The forward-looking statements included in this press release are subject to numerous risks and uncertainties that could cause actual results to differ materially from those expressed or implied in the forward-looking statements. Assumptions relating to the foregoing involve judgments with respect to, among other things, future economic, competitive and market conditions and future business decisions, all of which are difficult or impossible to predict accurately and many of which are beyond HTA’s control. Although HTA believes that the expectations reflected in such forward-looking statements are based on reasonable assumptions, HTA’s actual results and performance could differ materially and in adverse ways from those set forth in the forward-looking statements. Factors which could have a material adverse effect on HTA’s operations and future prospects include, but are not limited to:

• changes in economic conditions affecting the healthcare property sector, the commercial real estate market and the credit market;

• competition for acquisition of medical office buildings and other facilities that serve the healthcare industry;

• economic fluctuations in certain states in which HTA’s property investments are geographically concentrated;

• retention of HTA’s senior management team;

• financial stability and solvency of HTA’s tenants;

• supply and demand for operating properties in the market areas in which HTA operates;

• HTA’s ability to acquire real properties, and to successfully operate those properties once acquired;

• changes in property taxes;

• legislative and regulatory changes, including changes to laws governing the taxation of REITs and changes to laws governing the healthcare industry;

• fluctuations in reimbursements from third party payors such as Medicare and Medicaid;

• changes in interest rates;

• the availability of capital and financing;

• restrictive covenants in HTA’s credit facilities;

• changes in HTA’s credit ratings;

• HTA’s ability to remain qualified as a REIT; and

• the risk factors set forth in HTA’s 2012 Annual Report on Form 10-K for the year ended December 31, 2012 and in HTA’s Quarterly Reports on Form 10-Q.

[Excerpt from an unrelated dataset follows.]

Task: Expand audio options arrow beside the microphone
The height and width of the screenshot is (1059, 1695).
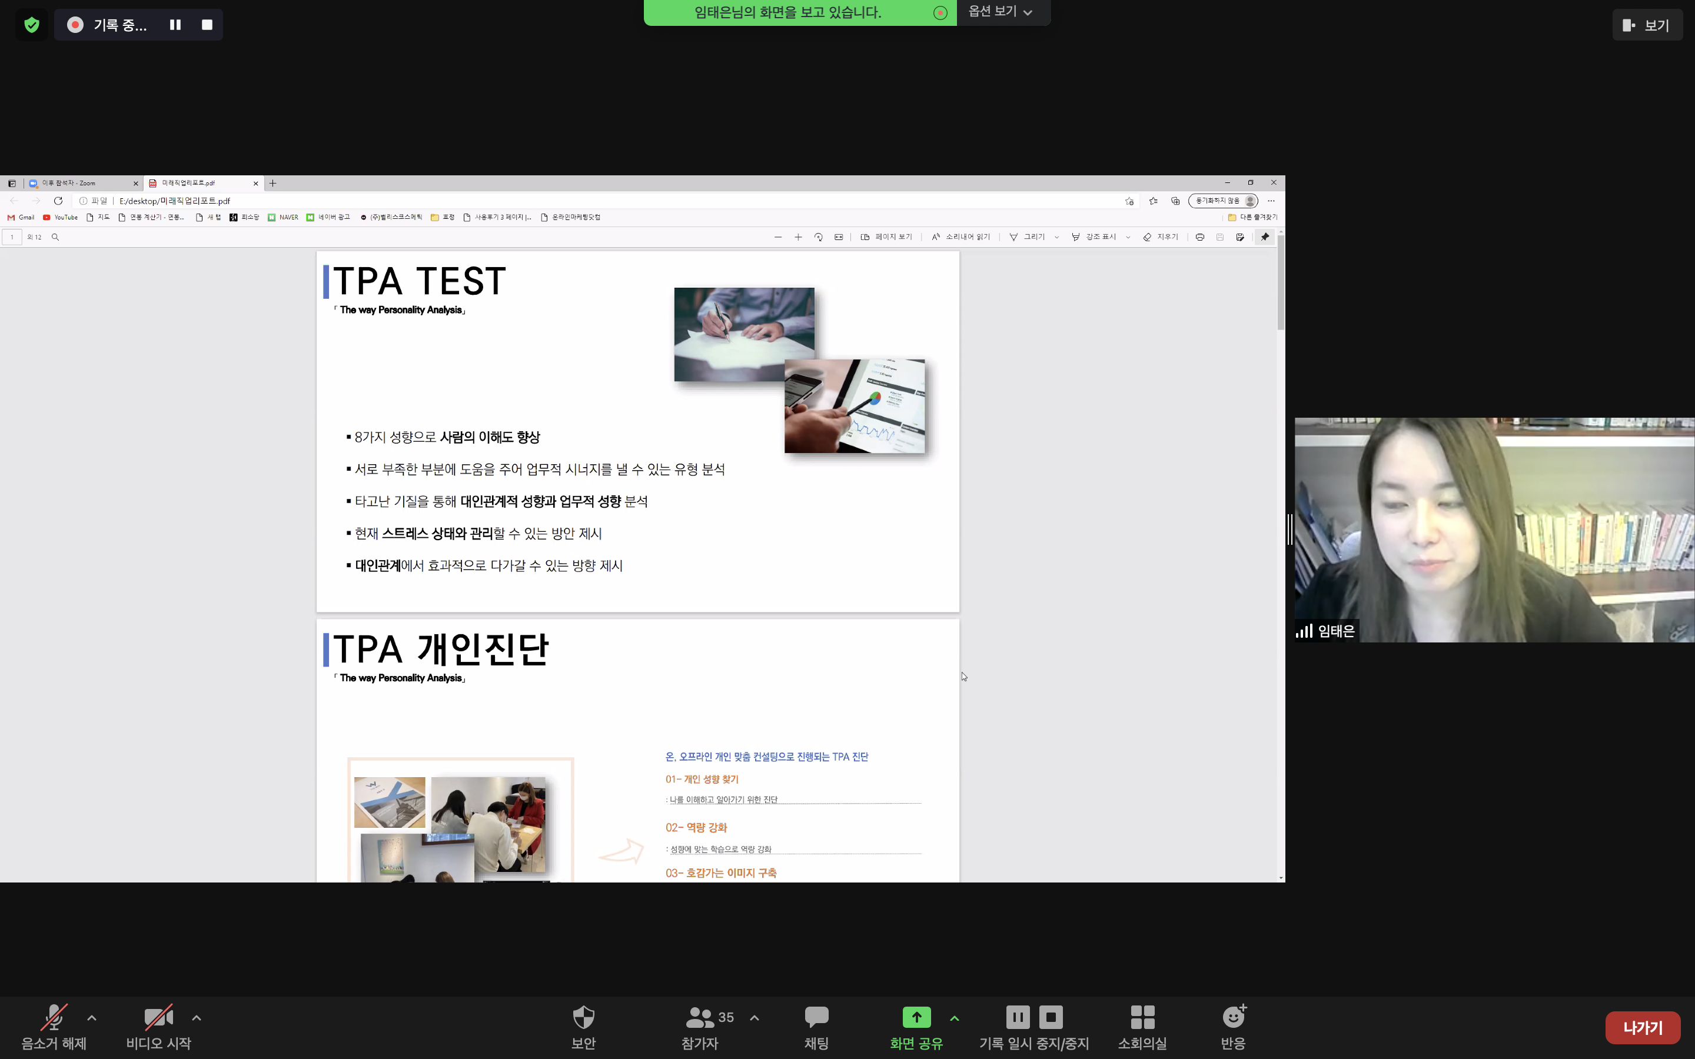Action: 92,1018
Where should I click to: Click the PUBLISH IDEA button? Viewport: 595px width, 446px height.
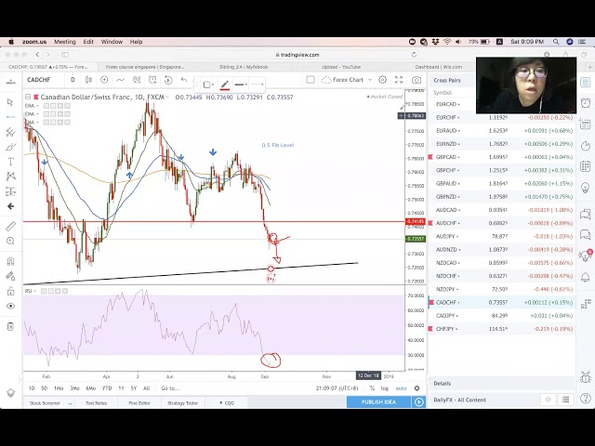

Forward-looking statements speak only as of the date made. Except as otherwise required by the federal securities laws, HTA undertakes no obligation to update any forward-looking statements to reflect the events or circumstances arising after the date as of which they are made. As a result of these risks and uncertainties, readers are cautioned not to place undue reliance on the forward-looking statements included in this press release or that may be made elsewhere from time to time by, or on behalf of, HTA.